By Vina Medenilla
Bougainvillea is an ornamental plant that is popular because of its vibrant colors and its adaptability to extreme conditions. Its strikingly colorful bracts or foliage are sometimes mistaken for flowers. Bougainvillea is one of the most recognized ornamentals in the Philippines. They usually bloom during most parts of the year, especially during summer.
Aside from being floriferous, this hardy plant is easy to grow and is also tolerant of heat. They grow best in warm climates, and exposure to sunlight makes them grow and bloom faster. They are rarely attacked by pests and diseases, too.
Bougainvilleas, or bougies as growers call them, do not just adorn one’s space, but they can serve as a great source of income, especially when grafted or variegated.
Florinio ‘Nyong’ Lazo, a geologist by profession and bougainvillea grower by passion, shared the process of grafting bougainvilleas. Grafting is an asexual type of plant propagation where you take one vegetative part of a plant and combine it with another plant. It is usually performed by creating wounds in plants and uniting their flesh to continue their growth together.

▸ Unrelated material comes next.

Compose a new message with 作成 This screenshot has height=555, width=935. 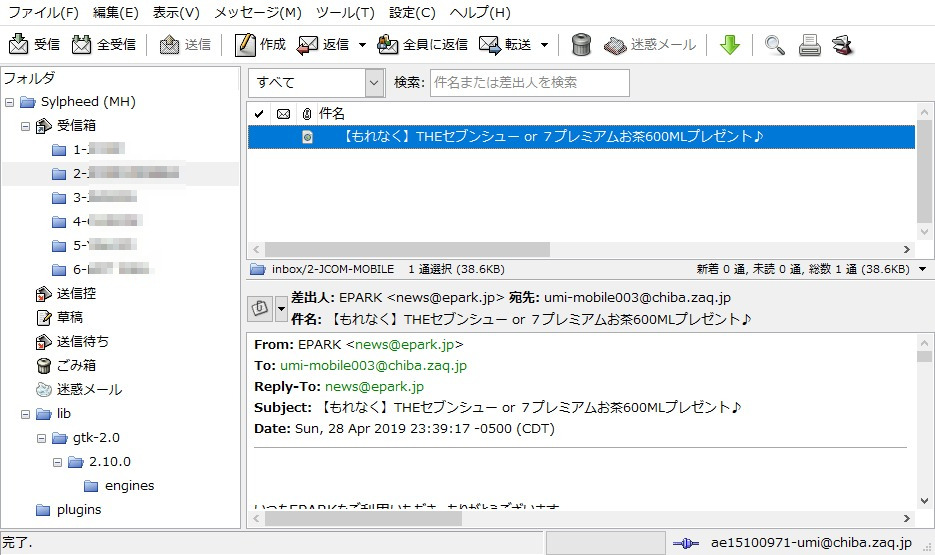[x=246, y=45]
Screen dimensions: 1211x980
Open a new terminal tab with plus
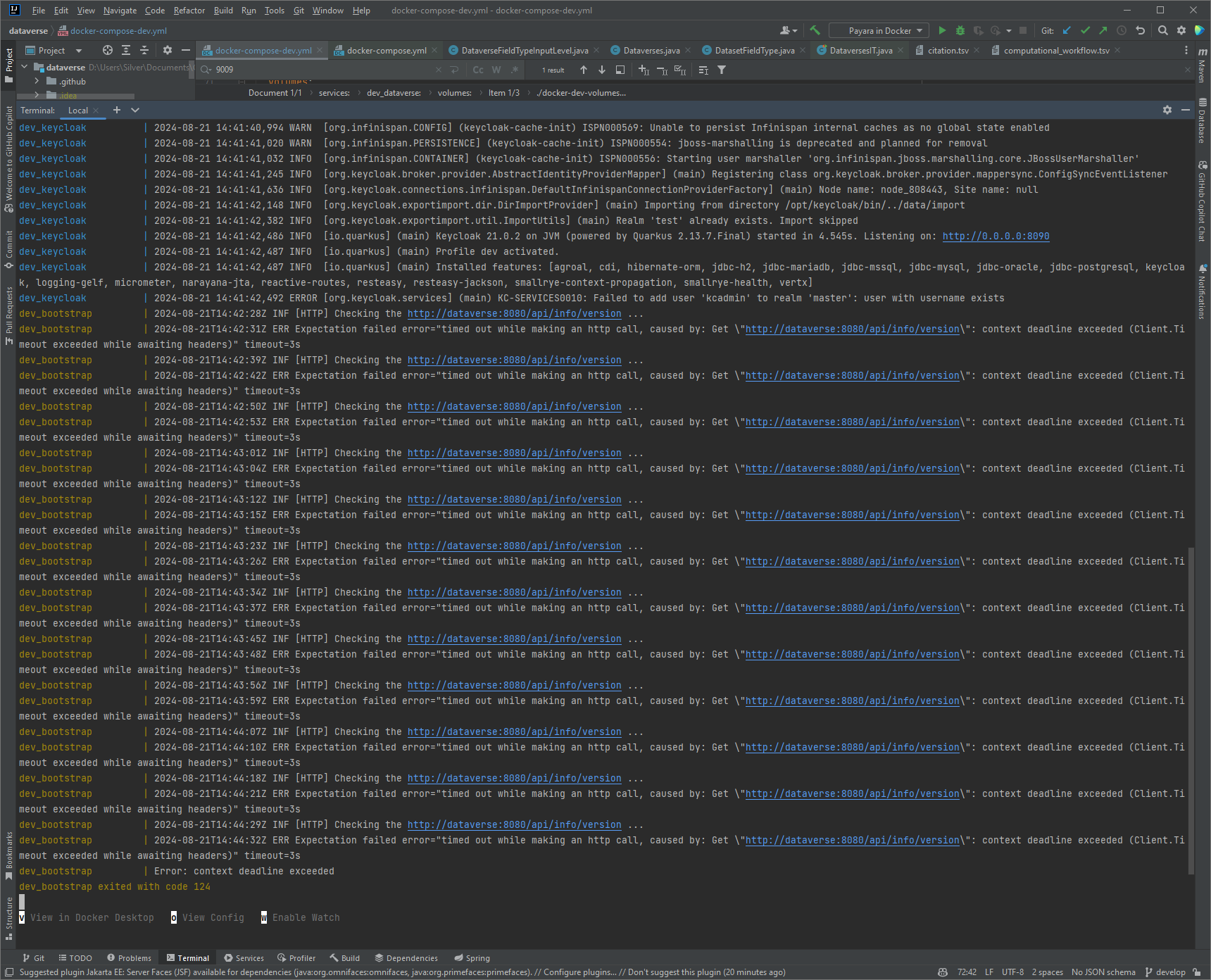pyautogui.click(x=117, y=110)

In grafting bougainvillea, one will need a scion (a part or twig of bougies used to integrate with other varieties to create a new plant) and a bougainvillea rootstock (the plant the scion will be grafted on) where varieties will be merged. The rootstock can either be the ordinary variety or any variety that you would like to change in terms of appearance or color. For the scions or cuttings, you may choose a variety based on the color, variegation, or rarity, said Lazo.
Materials you’ll need
Things you’ll need for grafting include scion or cuttings, rootstock, grafting tape and string for sealing, cutting tools, plastic (preferably the plastic used for iced candy) that will cover the grafted part, and alcohol for the tools.
Procedure in grafting bougainvillea
Make sure all the materials are sanitized to reduce the risk of contamination. To start, prepare the scions by removing the flowers, leaves, and thorns attached to them. Each scion must have at least four to six nodes, depending on the grower’s choice. Using a sharp cutting tool, make a slanting cut (about more than half an inch diagonally) on the scion and the rootstock that will match together when joined. Cut the rootstock near the skin where you will insert the scion because it has a higher chance of contact with the cambium (a tissue layer responsible for the new growth of stems and roots).
Make a wedge at each scion’s base. Then insert the scion into the rootstock as deep as possible. Two to three scions can be inserted in one rootstock cleft. Make sure that the scion’s skin touches the skin or cambium of the rootstock. Keep them intact by securing them with grafting tape. Wrap the fused scion and rootstock with plastic and tie it with a string. The wrapping is important because it preserves the moisture inside and will prevent the scion from drying out.
Care and maintenance
Isolate the grafted bougies in full shade for four to five days with no watering to prevent rot. Lazo suggests watering the plant a few days before grafting them instead. “You will see signs of life as early as nine days. Some varieties may take longer. You just have to observe it.” If more leaves start to grow after a week or so, untie the string, but leave the plastic as it is just to allow the air and moisture to flow. After three to four days, you can remove the plastic cover. Once you see that the plant is thriving, gradually introduce the pot to a sunnier area until it becomes stable.
Protect the bougainvilleas from animals, pets, strong wind, and heavy rain. Be careful in watering, especially if there are newly grafted scions in your garden. Do not pour water from above to avoid the breakage of its bracts and flowers. Since bougies love dry soil, only water them twice a week.
As per Lazo, you can assess whether grafting is successful or not in two weeks. Grafting must be performed from October to May and not during the monsoon season. Depending on the variety, every bougainvillea blooms according to its own blooming season, so before propagating bougies, growers must first determine if they want to grow them based on the color, flowering habits, or season.
For agripreneurs, especially those with limited space, having grafted bougainvillea plants is an advantage. Grafted ones have a higher value compared to common varieties that occupy the same space in a garden.
Insights shared by Florinio ‘Nyong’ Lazo during the seminar on Grafting and Styling: Adding value to bougainvillea collection at Bougainvillea Extravaganza 2020.